> ASSIGNMENT:
Once the pictures are set aside, copy the data below exactly as it stands.

RECORDS SUPPLIED: Begin

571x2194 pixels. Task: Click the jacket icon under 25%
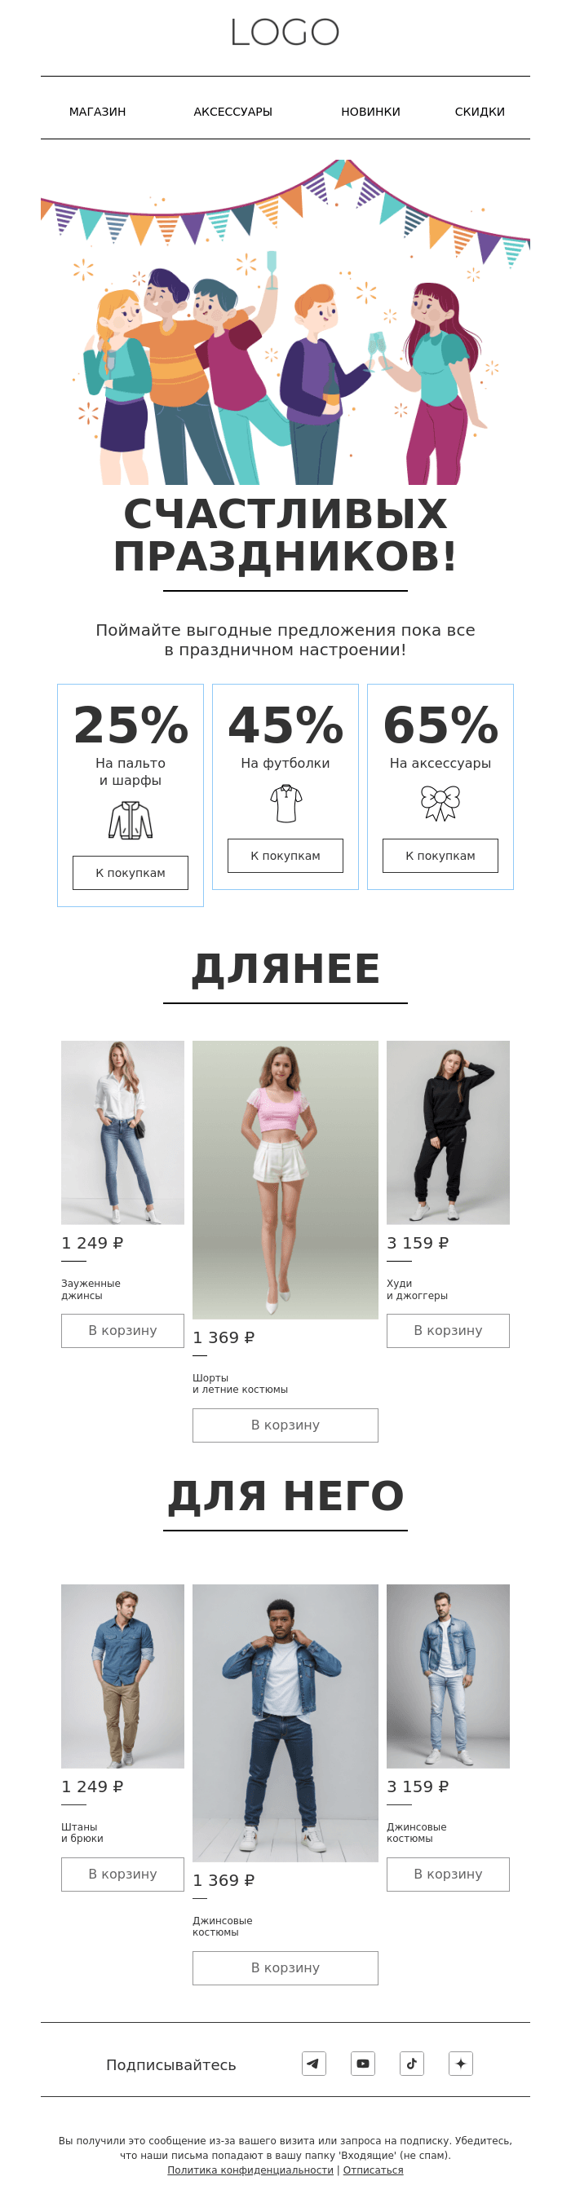[x=130, y=820]
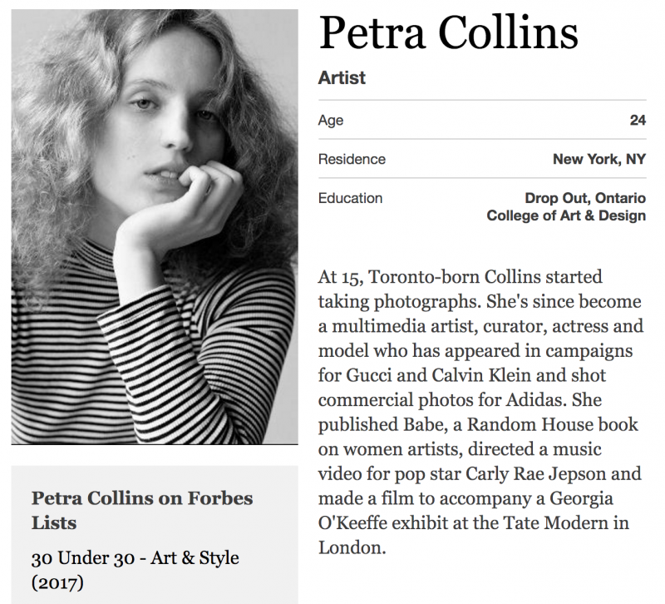Click the Petra Collins portrait photo
The height and width of the screenshot is (604, 665).
pos(155,226)
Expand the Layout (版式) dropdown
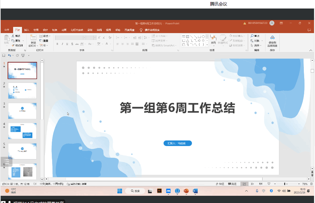The width and height of the screenshot is (315, 203). 45,36
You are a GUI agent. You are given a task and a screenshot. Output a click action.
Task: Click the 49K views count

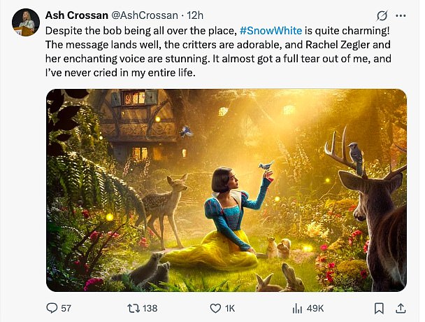click(315, 308)
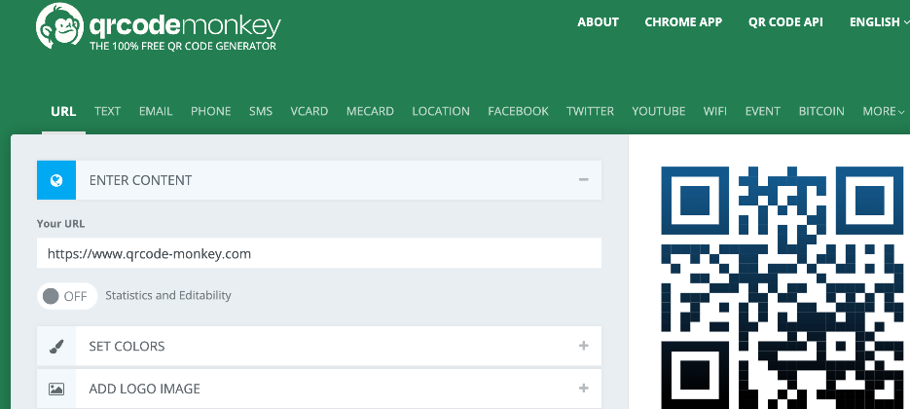The width and height of the screenshot is (910, 409).
Task: Click the paintbrush icon for Set Colors
Action: (56, 346)
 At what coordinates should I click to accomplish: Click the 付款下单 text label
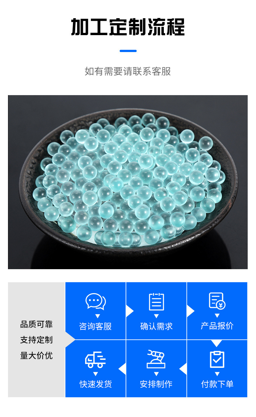tap(217, 384)
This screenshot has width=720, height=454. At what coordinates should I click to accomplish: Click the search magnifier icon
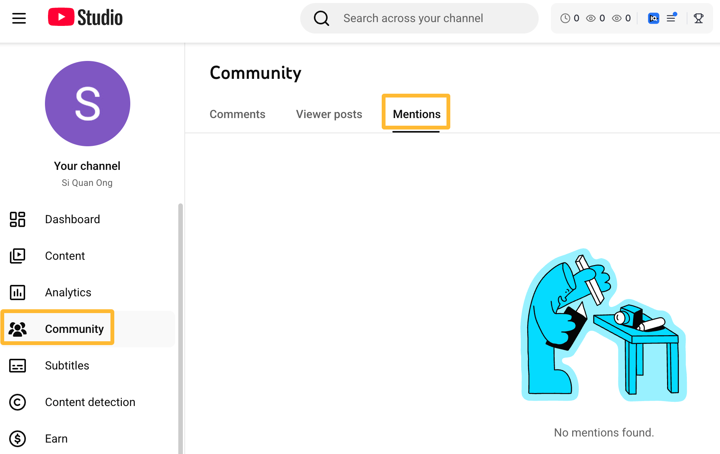point(321,18)
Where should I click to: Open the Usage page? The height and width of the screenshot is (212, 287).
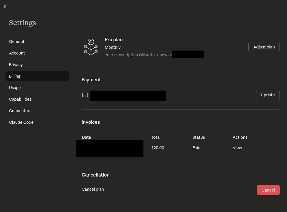click(x=15, y=88)
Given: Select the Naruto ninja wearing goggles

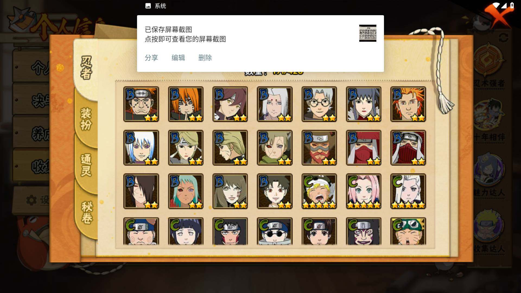Looking at the screenshot, I should tap(408, 231).
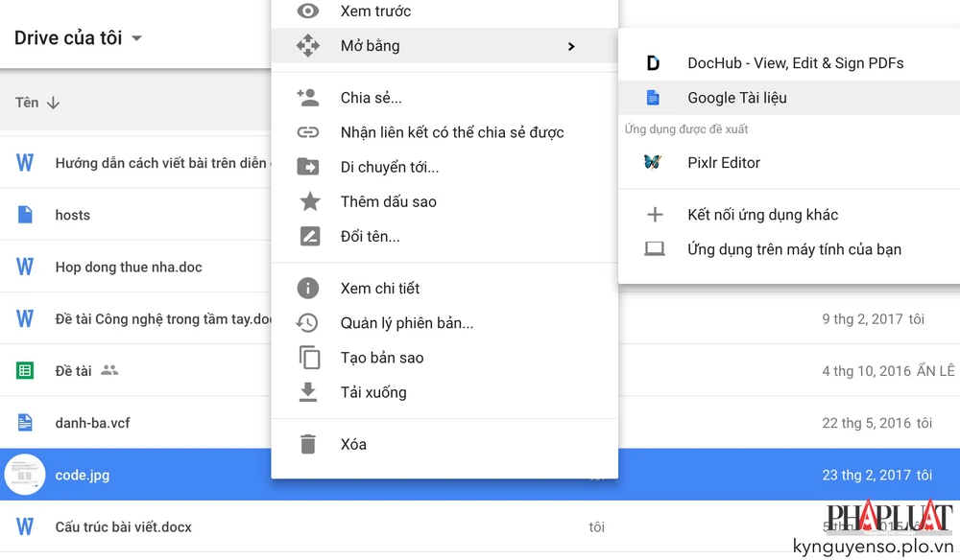Select Đổi tên... in the context menu
Image resolution: width=960 pixels, height=560 pixels.
click(370, 236)
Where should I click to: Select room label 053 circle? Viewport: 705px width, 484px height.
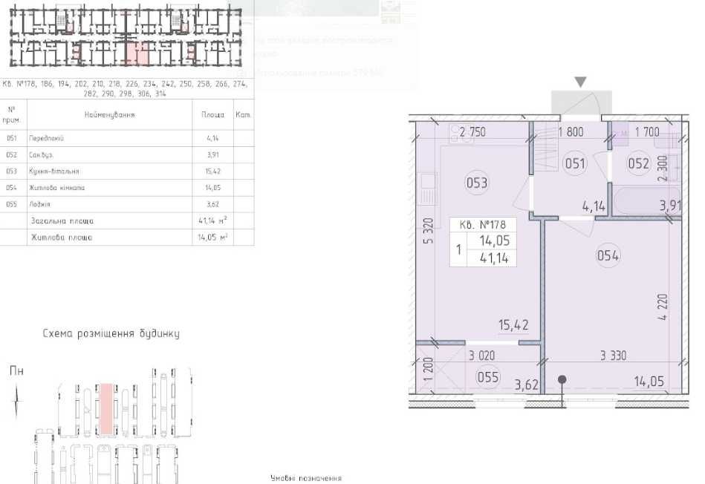coord(477,183)
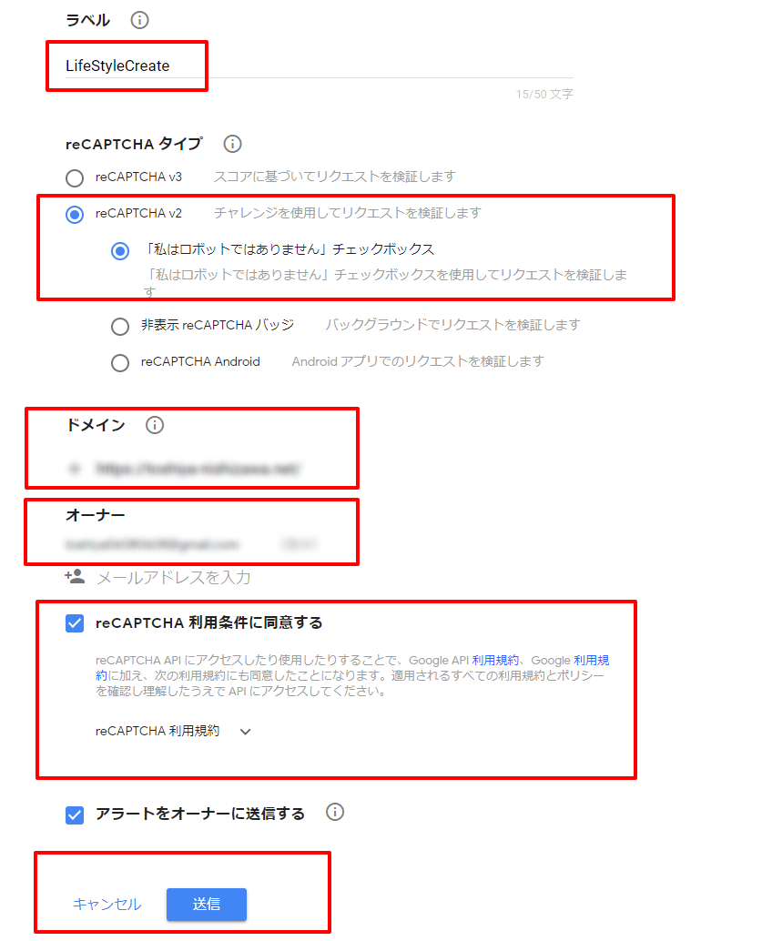Click the キャンセル button
Image resolution: width=772 pixels, height=941 pixels.
[x=107, y=905]
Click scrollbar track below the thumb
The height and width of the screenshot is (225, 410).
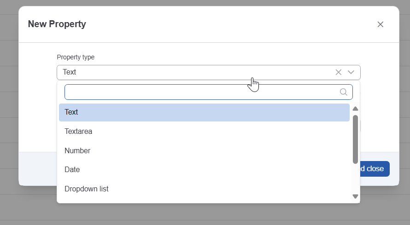(x=355, y=179)
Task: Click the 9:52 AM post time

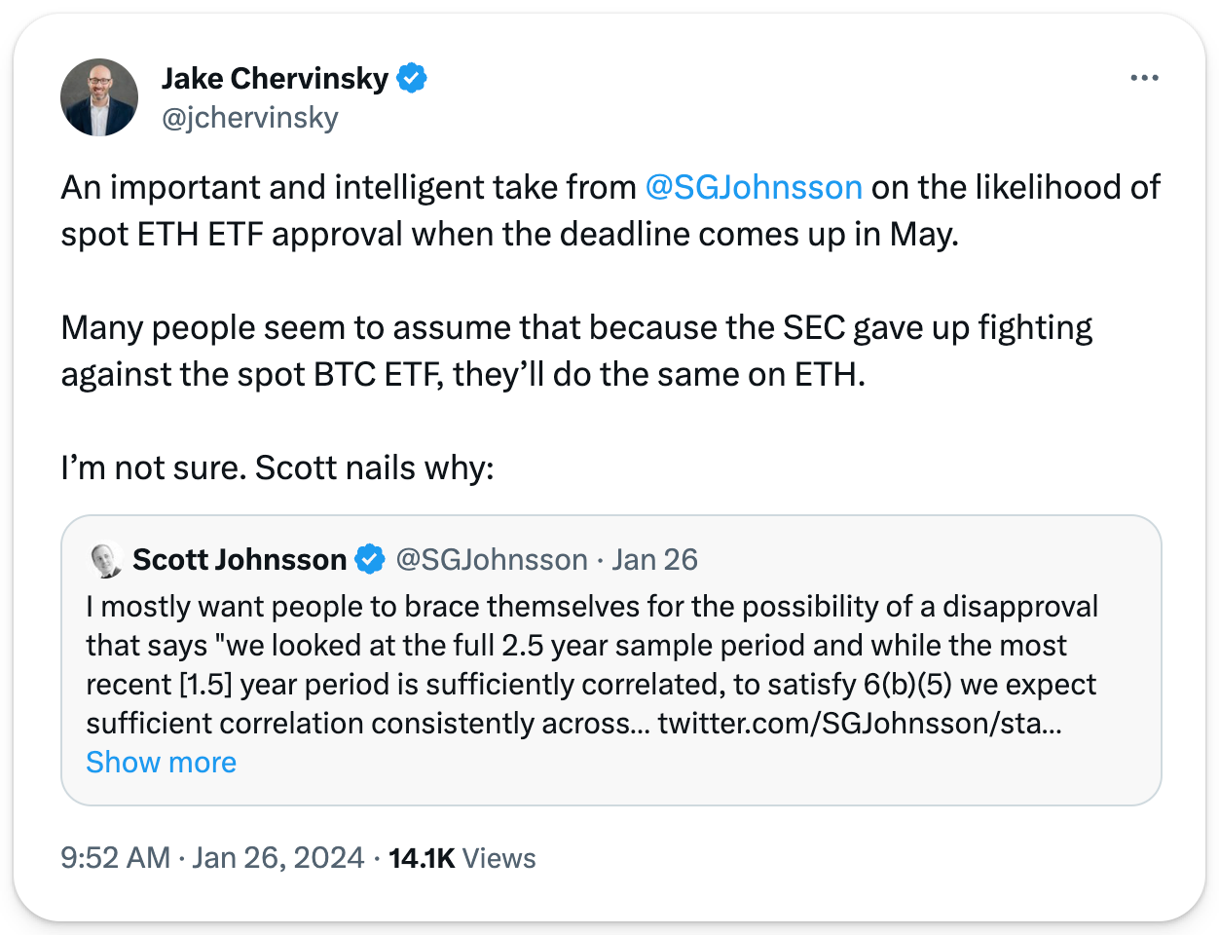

RECORDS SUPPLIED: End

> WRITTEN REPLY:
571x2194 pixels. Task: Click the jacket icon under 25%
[x=130, y=820]
Click the Petra Collins portrait photo
The height and width of the screenshot is (604, 665).
pos(155,226)
Expand the Layout (版式) dropdown
The width and height of the screenshot is (315, 203). 45,36
You are a GUI agent. You are given a task and a screenshot. Output a click action.
Task: Click the 49K views count

click(315, 308)
The width and height of the screenshot is (910, 409).
Task: Click the paintbrush icon for Set Colors
Action: (56, 346)
 At what coordinates should I click to accomplish: Click the 付款下单 text label
tap(217, 384)
This screenshot has width=720, height=454. At what coordinates should I click to accomplish: Click the search magnifier icon
point(321,18)
Where should I click to: Open the Usage page? The height and width of the screenshot is (212, 287).
click(x=15, y=88)
Given: Select the Naruto ninja wearing goggles

Looking at the screenshot, I should tap(408, 231).
Select Đổi tên... in the context menu
Image resolution: width=960 pixels, height=560 pixels.
click(370, 236)
Where should I click to: Select room label 053 circle? Viewport: 705px width, 484px height.
coord(477,183)
Click the キャンセル button
Image resolution: width=772 pixels, height=941 pixels.
[x=107, y=905]
Click scrollbar track below the thumb
The height and width of the screenshot is (225, 410).
(x=355, y=179)
Task: Click the 9:52 AM post time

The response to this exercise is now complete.